== Work to be completed ==
Copy out exactly the lines below that run from the one holding "Task: Click the Save button" to the one holding "This screenshot has width=1200, height=637.", keeping both of those lines and no others.

== Data records ==
◇ ◇ ◇ ◇ ◇

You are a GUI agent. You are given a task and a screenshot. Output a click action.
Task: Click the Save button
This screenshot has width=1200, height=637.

◇ ◇ ◇ ◇ ◇

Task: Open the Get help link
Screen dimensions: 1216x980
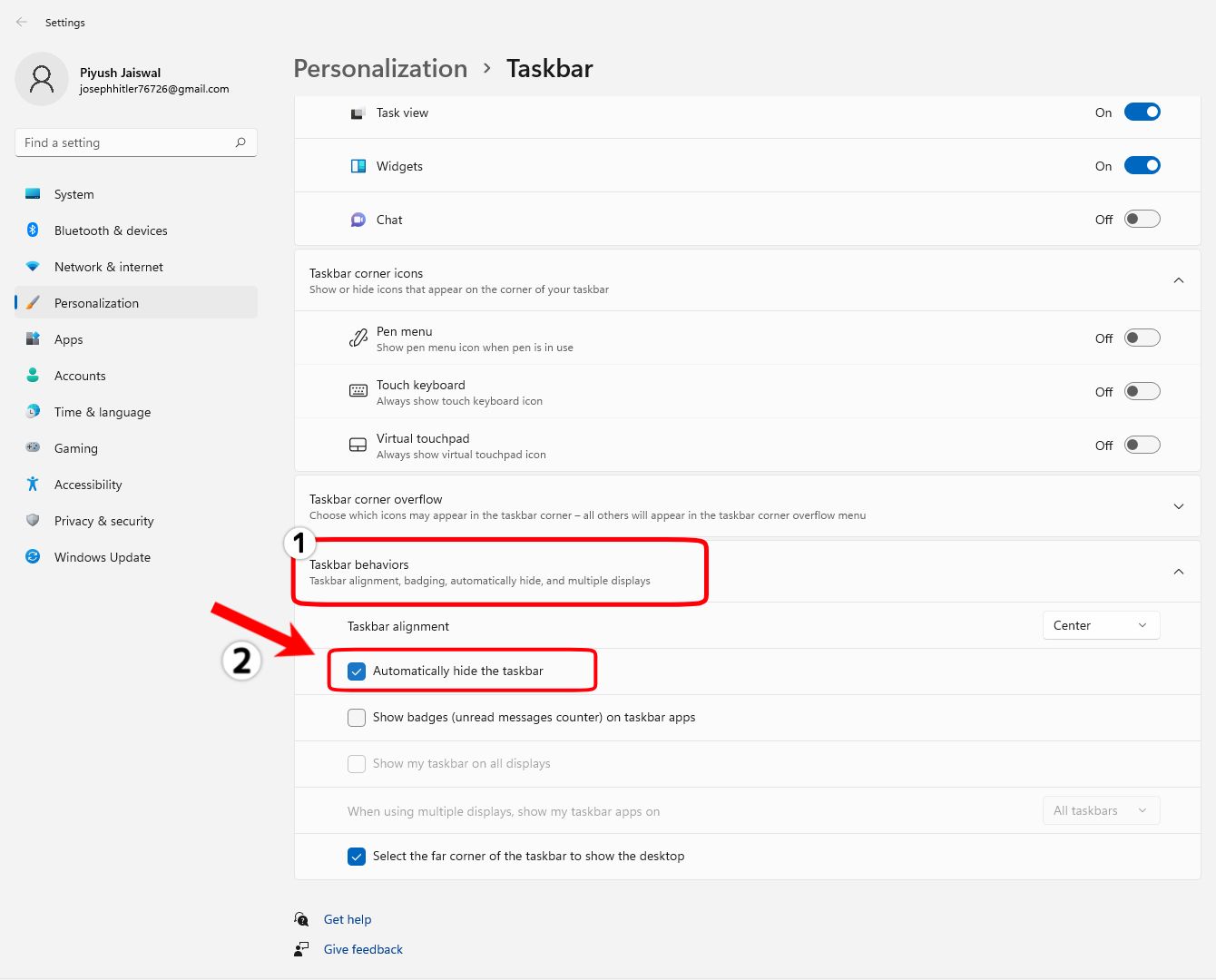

◇ ◇ ◇ ◇ ◇

== Result ==
Task: Click the Save button
This screenshot has width=1200, height=637.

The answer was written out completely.